Unas lágrimas incontenibles se deslizaron por sus mejillas. Alzó el brazo y se limpió la nariz con la manga de la blusa.

—¿Adónde se lo han llevado? —reiteró una vez más Raistlin.

—A... a la cueva del hechicero muerto, creo.

—¿Dónde está esa cueva?

—En las montañas, a media jornada de camino. —Catherine señaló con el pulgar hacia el noreste—. Existe una antigua senda que conduce hasta allí; está marcada con flores negras.

—¡Flores negras! —Raistlin la miró con intensidad—. ¡No me mientas!

—¡Es cierto! —Catherine se enjugó las lágrimas con el reverso de la mano—. Lamento lo que hice. Earwig fue muy amable conmigo. Os ruego que lo busquéis.

—Flores negras —musitó el mago.

—¿Qué ocurre, Raist?

—Las flores negras tienen un significado especial entre nosotros los hechiceros, hermano. Denotan el lugar donde acaeció la muerte de un perverso nigromante. —Raistlin se puso de pie—. Hemos de encontrar a Earwig.

—No imaginaba que te preocupara tanto la suerte del hombrecillo —dijo Caramon agradablemente sorprendido.

—¡Él no! ¡El anillo mágico que lleva en el dedo!

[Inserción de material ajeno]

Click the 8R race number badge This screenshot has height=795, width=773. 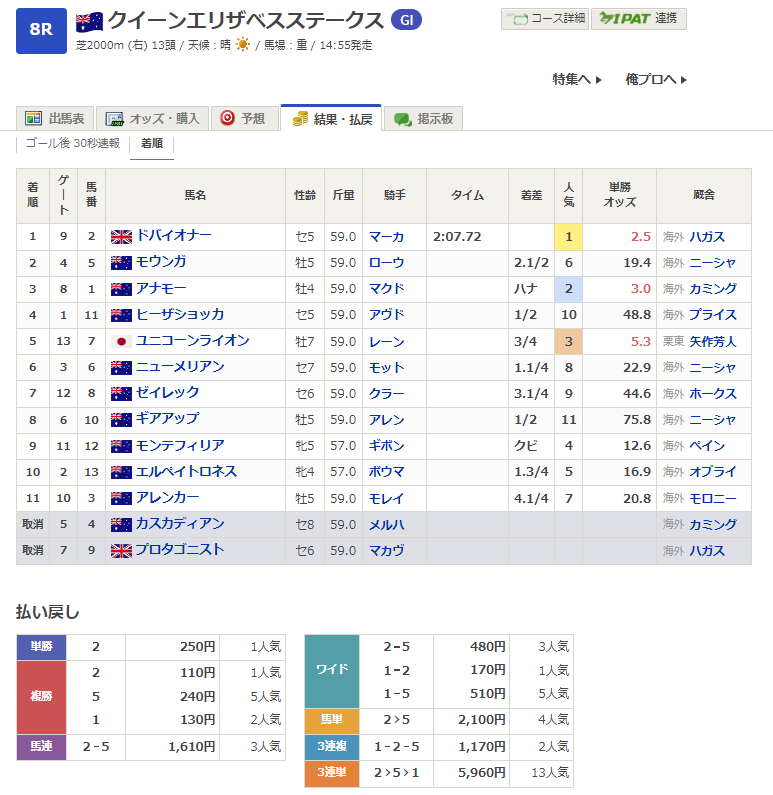(x=41, y=30)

Raistlin echó a andar con paso vivo calle adelante. El guerrero sacudió la cabeza y se disponía a ir en pos de su hermano, cuando sintió un roce suave en el antebrazo. Al volverse, se encontró con la muchacha.

—¿Qué quieres ahora? —espetó con brusquedad—. ¿No es bastante lo que has hecho?

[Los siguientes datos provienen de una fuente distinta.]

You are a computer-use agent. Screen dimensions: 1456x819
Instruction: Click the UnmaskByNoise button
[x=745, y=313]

Catherine se sonrojó y bajó la vista.

—Sólo quería pediros que... Si veis a Earwig, decidle que... —se encogió de hombros, falta de palabras—. Decidle que lo siento.

—¡Seguro! —rezongó el guerrero, que de inmediato se alejó a grandes zancadas.

19

Earwig entró en un largo túnel. Suspiró con fastidio. Era el quinto pasadizo que encontraba desde que iniciara la huida y estaba harto de ellos. Inclusive las pinturas de las paredes, líneas doradas, blancas y negras entrelazadas, que en principio le resultaron fascinantes, habían perdido en gran parte su encanto. Le rugió el estómago.